The 5th District Court of Appeal of California ruled in favor of a driver who was fined for reading a map on his iPhone while behind a wheel. While the verdict is already somewhat surprising, the case itself has more turns than a long winding road.

The case actually started two years ago, on January 2012. The defendant, Steven Spriggs, was fined $165 when a California Highway Patrol officer saw him reading a map from his smartphone while stuck in traffic. While most people caught red-handed with a mobile device behind the wheel would have probably just swallowed their shame, Spriggs challenged the fine and lost, twice, in traffic court and in Fresno County Superior Court. They say third time’s a charm, and so it seems that way when he took the case to the appellate court and won, with a little help from a law firm this time.

Almost ironically, Spriggs would be the last one to fight for the cause of people using cellphones while driving. His son suffered a broken leg precisely because of a driver yapping away on a cellphone. Spriggs’ point, however, was not to really to say that he’s innocent but to say that California’s laws didn’t apply to him and, consequently, should be updated to today’s mobile habits. Luckily for him, the judges agreed.

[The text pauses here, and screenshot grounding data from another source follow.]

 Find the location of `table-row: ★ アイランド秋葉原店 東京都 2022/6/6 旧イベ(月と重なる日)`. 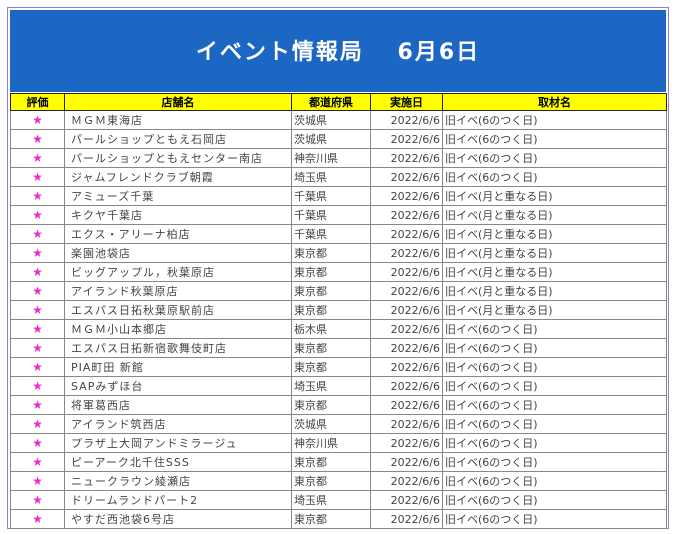

table-row: ★ アイランド秋葉原店 東京都 2022/6/6 旧イベ(月と重なる日) is located at coordinates (338, 291).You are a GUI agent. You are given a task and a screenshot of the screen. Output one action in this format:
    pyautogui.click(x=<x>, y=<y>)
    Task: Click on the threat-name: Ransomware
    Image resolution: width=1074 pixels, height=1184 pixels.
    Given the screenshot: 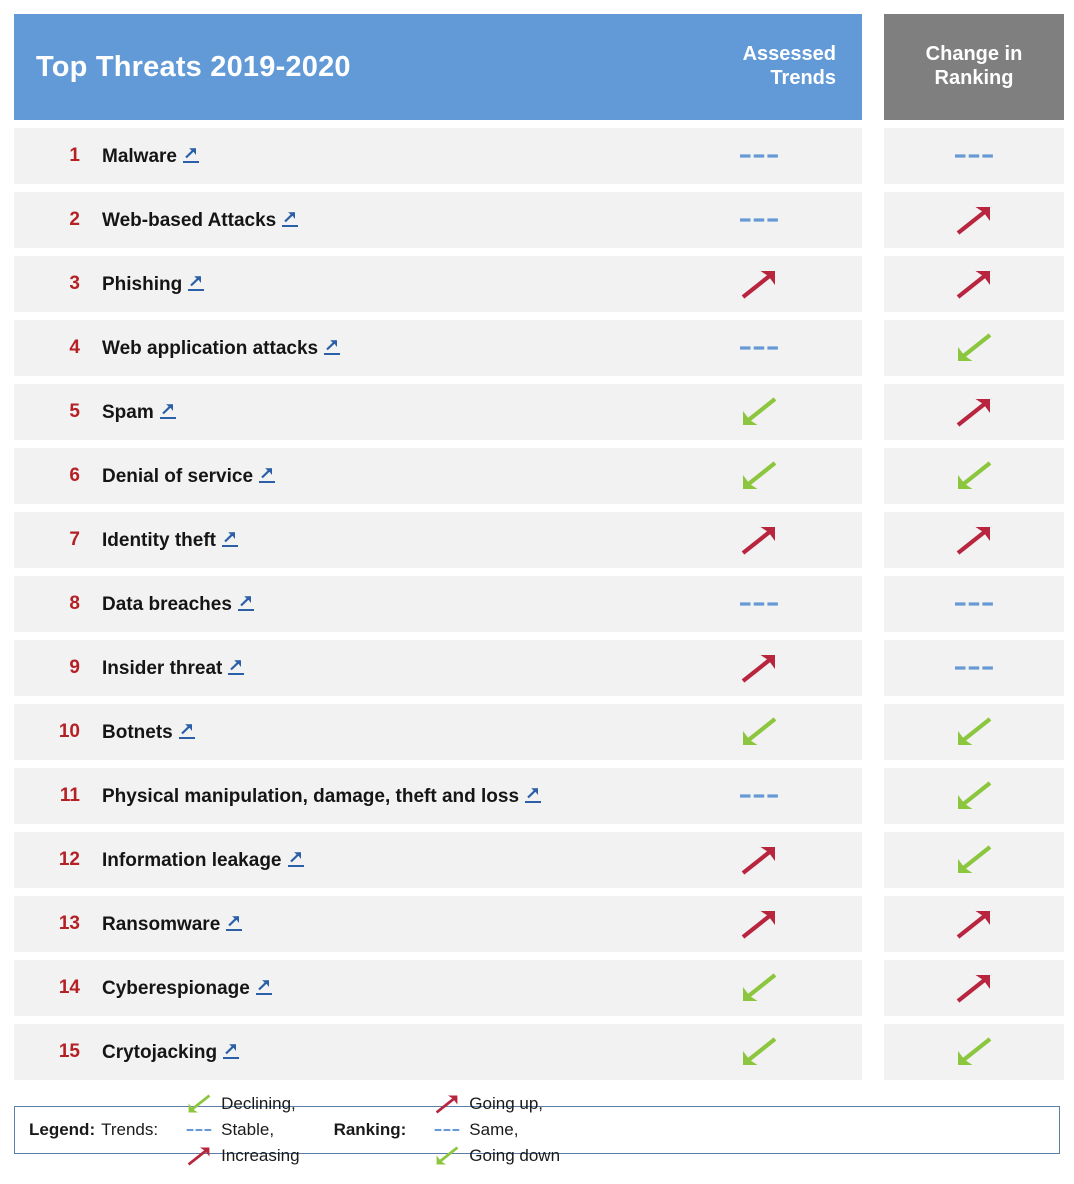 What is the action you would take?
    pyautogui.click(x=387, y=924)
    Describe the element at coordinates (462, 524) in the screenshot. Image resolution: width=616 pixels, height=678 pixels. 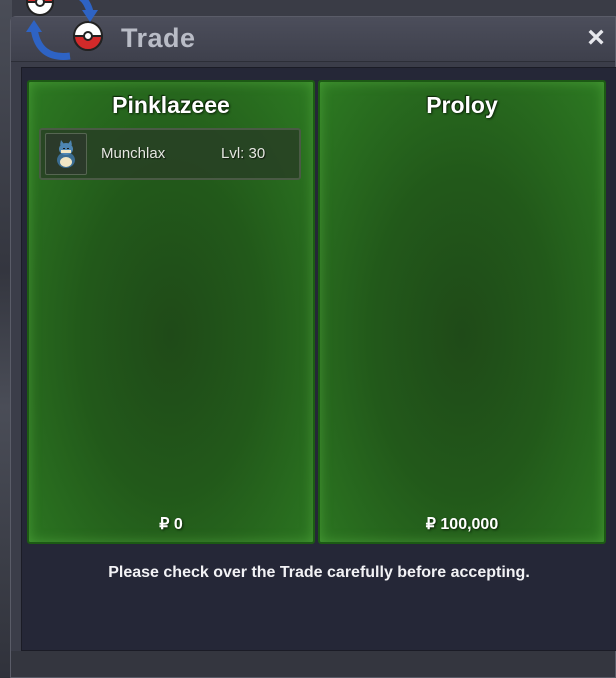
I see `money-offer: ₽ 100,000` at that location.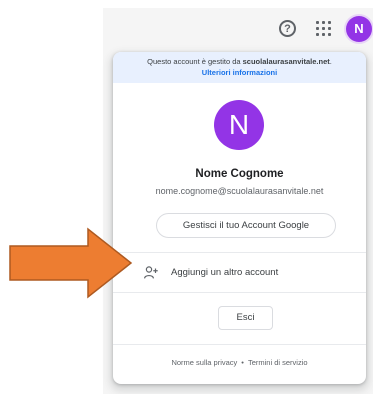 The height and width of the screenshot is (394, 373). Describe the element at coordinates (195, 62) in the screenshot. I see `notice-prefix: Questo account è gestito da` at that location.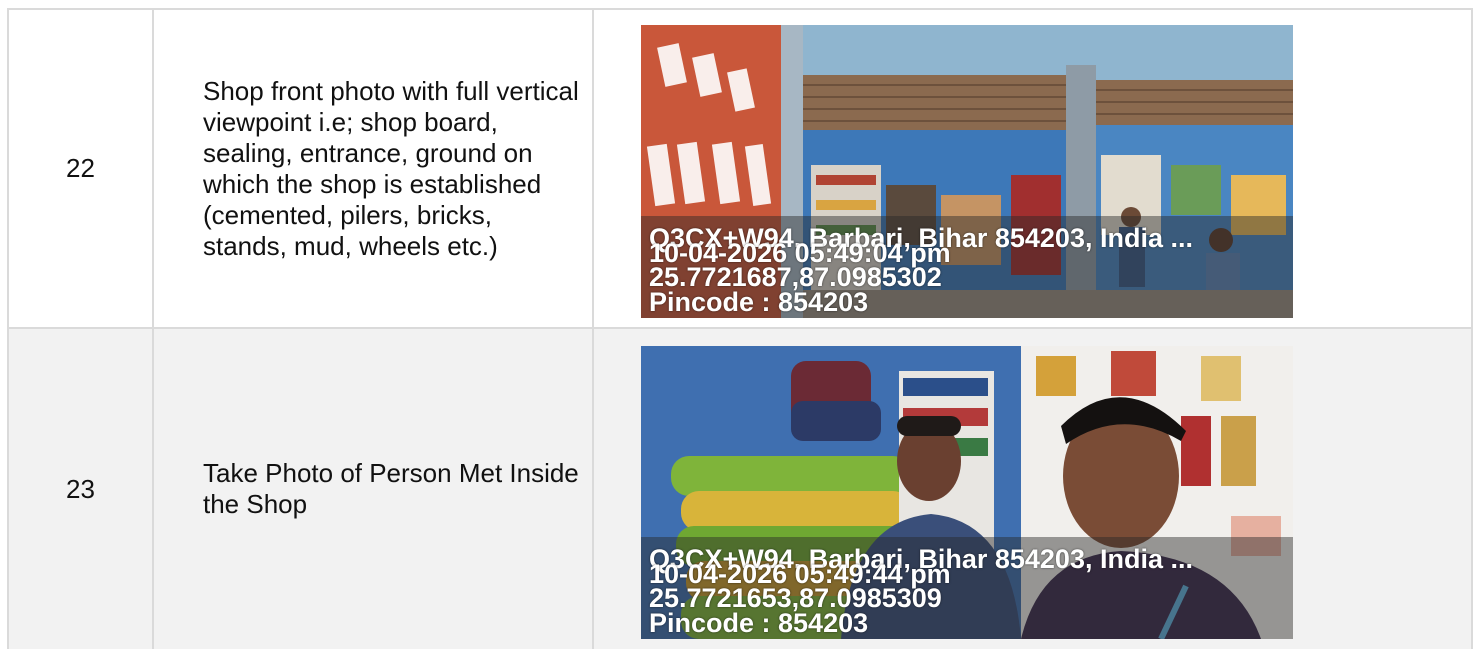  I want to click on row-description: Take Photo of Person Met Inside the Shop, so click(374, 489).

The 18-page ruling of the appellate court judges said that while the state’s laws prohibited people from talking and listening, and also texting, on a phone while driving, it only did so when not using hands free devices or modes, which Spriggs claims he was. But more importantly, it doesn’t cover the act of looking at a digital representation of a map on the device, leaving the judges no choice but to hand Spriggs his court victory. They, however, also noted that the law should have been written more clearly. The burden now falls on California’s lawmakers to look at this loophole and plug it before other mobile devices, like, say, smartwatches and smart glasses, become common place.